══ Rows

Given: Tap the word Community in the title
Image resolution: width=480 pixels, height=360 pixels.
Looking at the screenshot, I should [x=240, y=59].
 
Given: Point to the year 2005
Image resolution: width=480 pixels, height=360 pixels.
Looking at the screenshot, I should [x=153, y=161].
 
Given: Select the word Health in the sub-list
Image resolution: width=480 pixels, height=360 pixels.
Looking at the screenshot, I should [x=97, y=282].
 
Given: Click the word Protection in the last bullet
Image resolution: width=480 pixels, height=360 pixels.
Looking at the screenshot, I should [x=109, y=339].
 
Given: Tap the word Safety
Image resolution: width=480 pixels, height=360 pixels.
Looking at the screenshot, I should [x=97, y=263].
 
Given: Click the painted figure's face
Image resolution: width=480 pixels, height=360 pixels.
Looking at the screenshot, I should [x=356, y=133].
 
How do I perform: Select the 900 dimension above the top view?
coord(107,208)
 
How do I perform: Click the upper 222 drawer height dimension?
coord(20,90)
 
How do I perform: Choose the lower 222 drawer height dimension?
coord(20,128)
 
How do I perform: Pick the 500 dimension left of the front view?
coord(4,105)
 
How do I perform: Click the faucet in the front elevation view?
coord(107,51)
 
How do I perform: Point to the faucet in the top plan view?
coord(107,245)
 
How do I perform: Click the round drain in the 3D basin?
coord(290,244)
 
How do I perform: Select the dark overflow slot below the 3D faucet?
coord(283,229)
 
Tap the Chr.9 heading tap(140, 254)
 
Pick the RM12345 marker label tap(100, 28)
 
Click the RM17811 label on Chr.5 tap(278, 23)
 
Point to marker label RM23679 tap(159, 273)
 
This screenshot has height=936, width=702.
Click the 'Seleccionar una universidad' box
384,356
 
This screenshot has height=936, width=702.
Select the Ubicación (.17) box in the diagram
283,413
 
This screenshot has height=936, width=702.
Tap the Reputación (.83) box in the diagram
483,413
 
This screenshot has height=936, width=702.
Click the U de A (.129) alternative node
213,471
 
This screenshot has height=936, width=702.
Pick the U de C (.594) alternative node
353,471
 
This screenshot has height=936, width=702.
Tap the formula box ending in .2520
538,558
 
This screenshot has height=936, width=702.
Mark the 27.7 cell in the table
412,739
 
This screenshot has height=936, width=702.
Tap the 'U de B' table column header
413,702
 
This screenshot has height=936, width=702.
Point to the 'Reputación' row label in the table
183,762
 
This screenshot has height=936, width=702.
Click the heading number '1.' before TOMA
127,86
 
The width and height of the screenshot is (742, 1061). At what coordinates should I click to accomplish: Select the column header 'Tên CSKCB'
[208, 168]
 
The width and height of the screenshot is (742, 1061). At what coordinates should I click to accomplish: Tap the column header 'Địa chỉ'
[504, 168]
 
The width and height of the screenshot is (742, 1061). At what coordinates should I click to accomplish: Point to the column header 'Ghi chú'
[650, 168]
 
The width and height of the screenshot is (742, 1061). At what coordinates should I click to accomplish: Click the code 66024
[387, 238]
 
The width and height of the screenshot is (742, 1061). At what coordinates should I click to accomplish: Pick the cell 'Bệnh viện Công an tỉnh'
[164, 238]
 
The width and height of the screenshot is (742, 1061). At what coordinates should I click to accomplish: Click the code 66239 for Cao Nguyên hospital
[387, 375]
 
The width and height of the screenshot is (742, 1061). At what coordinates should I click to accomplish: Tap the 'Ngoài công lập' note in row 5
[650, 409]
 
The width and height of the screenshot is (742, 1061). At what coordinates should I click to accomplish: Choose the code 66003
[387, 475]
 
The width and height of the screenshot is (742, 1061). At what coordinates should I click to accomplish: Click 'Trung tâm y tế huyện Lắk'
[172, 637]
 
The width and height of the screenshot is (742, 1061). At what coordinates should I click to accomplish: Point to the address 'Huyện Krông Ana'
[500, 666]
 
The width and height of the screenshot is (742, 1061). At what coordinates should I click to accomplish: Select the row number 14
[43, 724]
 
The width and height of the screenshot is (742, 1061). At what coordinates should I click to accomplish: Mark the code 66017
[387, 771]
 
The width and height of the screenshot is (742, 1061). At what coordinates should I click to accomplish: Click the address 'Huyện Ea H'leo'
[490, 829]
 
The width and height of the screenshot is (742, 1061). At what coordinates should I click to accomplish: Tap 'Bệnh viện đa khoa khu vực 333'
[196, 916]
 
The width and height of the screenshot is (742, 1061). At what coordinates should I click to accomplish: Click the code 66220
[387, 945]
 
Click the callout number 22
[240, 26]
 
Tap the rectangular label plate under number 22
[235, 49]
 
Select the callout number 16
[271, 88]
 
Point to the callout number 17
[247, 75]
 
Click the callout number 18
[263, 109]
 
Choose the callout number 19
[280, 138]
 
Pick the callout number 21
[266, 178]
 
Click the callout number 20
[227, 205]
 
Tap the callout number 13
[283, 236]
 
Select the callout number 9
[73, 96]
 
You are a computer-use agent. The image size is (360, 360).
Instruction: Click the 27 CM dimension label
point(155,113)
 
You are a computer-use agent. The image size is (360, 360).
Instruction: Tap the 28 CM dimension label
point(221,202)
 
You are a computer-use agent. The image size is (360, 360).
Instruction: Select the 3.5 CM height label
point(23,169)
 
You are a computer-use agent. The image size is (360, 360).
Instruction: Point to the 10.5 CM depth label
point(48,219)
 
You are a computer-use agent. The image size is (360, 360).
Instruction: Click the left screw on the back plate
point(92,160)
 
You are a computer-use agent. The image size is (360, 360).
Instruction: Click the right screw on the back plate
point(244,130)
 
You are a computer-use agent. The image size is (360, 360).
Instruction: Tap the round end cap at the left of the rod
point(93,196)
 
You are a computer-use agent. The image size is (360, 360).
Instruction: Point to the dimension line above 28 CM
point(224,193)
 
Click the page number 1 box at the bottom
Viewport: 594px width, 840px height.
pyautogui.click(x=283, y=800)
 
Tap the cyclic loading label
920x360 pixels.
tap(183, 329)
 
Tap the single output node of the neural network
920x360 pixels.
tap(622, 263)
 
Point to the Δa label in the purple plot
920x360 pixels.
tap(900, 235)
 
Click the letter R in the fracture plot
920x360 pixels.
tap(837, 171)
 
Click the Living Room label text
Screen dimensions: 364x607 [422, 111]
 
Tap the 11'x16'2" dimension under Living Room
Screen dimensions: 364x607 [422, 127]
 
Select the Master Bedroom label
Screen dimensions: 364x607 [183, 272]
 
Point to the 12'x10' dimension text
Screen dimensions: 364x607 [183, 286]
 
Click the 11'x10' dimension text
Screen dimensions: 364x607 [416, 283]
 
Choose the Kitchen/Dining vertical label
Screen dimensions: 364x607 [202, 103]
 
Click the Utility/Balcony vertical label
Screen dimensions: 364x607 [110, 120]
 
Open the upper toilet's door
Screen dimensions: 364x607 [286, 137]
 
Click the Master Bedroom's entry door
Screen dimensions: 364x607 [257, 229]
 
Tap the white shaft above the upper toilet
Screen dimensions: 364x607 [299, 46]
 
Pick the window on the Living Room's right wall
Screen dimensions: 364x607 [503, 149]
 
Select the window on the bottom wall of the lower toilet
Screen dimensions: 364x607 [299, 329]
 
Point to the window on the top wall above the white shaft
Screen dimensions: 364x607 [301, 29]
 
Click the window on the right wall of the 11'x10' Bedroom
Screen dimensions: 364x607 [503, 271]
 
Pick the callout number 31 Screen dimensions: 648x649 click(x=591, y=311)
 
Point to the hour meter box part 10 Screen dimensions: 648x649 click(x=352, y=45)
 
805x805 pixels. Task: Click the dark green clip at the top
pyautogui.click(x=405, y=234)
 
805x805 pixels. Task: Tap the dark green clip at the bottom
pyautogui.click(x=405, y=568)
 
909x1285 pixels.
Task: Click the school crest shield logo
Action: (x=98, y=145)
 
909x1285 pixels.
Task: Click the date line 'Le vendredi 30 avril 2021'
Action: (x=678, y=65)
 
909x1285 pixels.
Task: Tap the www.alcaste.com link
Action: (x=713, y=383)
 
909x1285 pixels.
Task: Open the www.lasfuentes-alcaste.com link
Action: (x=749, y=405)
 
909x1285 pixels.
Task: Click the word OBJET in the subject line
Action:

════

** Request **
Write out the rows above word for word, everything from the line containing "Point to the 12'x10' dimension text" down to the line containing "Screen dimensions: 364x607 [257, 229]", both included.

** Answer for the task **
Point to the 12'x10' dimension text
Screen dimensions: 364x607 [183, 286]
 
Click the 11'x10' dimension text
Screen dimensions: 364x607 [416, 283]
 
Choose the Kitchen/Dining vertical label
Screen dimensions: 364x607 [202, 103]
 
Click the Utility/Balcony vertical label
Screen dimensions: 364x607 [110, 120]
 
Open the upper toilet's door
Screen dimensions: 364x607 [286, 137]
 
Click the Master Bedroom's entry door
Screen dimensions: 364x607 [257, 229]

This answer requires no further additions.